Dom and I climbed hard rain or shine
right up until he left a couple weeks ago. We were fortunate enough
to get a decent weather window to do a multi-pitch sport climb called
Rutger Hauer (23/5.11c) at Peirce's Pass just before he left. To
get to the base of the route, we had to Absail ~100m to a ledge in
the middle of a 200m wall. Locating the rap anchors turned out to be
the crux of the day; after wandering around the top of the escarpment
for the better part of an hour we finally located the rap station and
it was smooth sailing from there. The first rap was pretty wild, a
50m hanging rappel straight down to the next station. Spinning around
in space 100+m off the deck was enough to put my stomach in a knot.

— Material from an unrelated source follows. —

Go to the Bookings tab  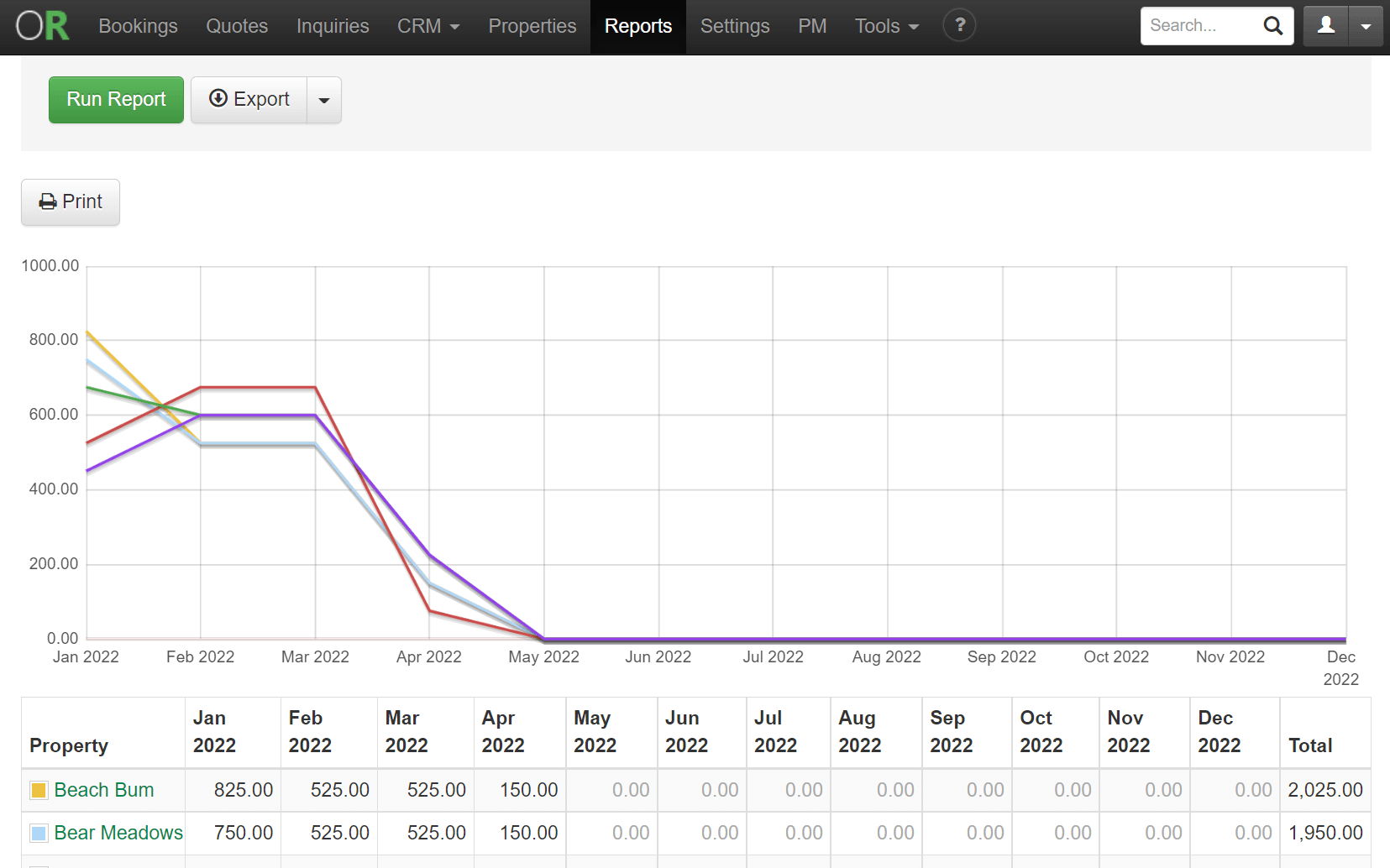pos(138,26)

I'll try and put together a quick vid, but here's a few photos from our day:
After Dom left, I met a German climber Sofie who has been backpacking around OZ since October. She's fresh outta high school, but already a backpacking veteran and a strong climber to boot. The last couple of weeks we have been touring the various sport crags that stay dry in the (constant) rain and mist. Fortunately, there are a few, so we have still managed to get some stuff done. We had an epic sesh at 'the Freezer' and we both sent the epic pumpfest Good Big Dog 24/5.12a. On a dryish day we also visited the classic trad/mixed crag at Mt.York. Sofie was psyched and danced up the beautiful wandery slab Exhibition Wall 21/11a, while I hopped on and flailed up some thin/sandy 22 slabs. I ticked a classic pumpy mixed route.The weather finally cleared (breifly; a thick arvo thunderstorm moved in...) on our last day in the Bluey's and I sent some projects on my favorite wall in the mountains, Upper Shipley.
This is the first time I've ever been able to sport climb outside so consistently; despite the conditions, my climbing has improved dramatically (in the Blue Mountains enduro/reachy style), and I've sent some super quality routes at my hardest grades ever! Highlights include: Splitwave 23/5.11c (epic Jug haul with an awesome roof); Good Big Dog at the Freezer 24/12a (Flash; soft; long enduro pumpfest on nice rock with a great deadpoint crux right at the end!); Lardy Lady Lats 22/11b (Stiff; nice techy slab to a wild bouldery sequence through an overhang at the top); Hot Flyer 23/11c (Just next to Lardy Lady; similar but with a longer and more sustained bit through the overhang up top).
Sofie made a last minute change of plans and decided to join me for a roadtrip down the South Coast of NSW (stopping by Point Perpendicular, the thuggy sport climbing in Nowra and hopefully a few surf spots ;) ), potentially through Mt Buffalo, then on to the famed Grampians and at last Arapiles (the 'World's Best Crag'). To be continued!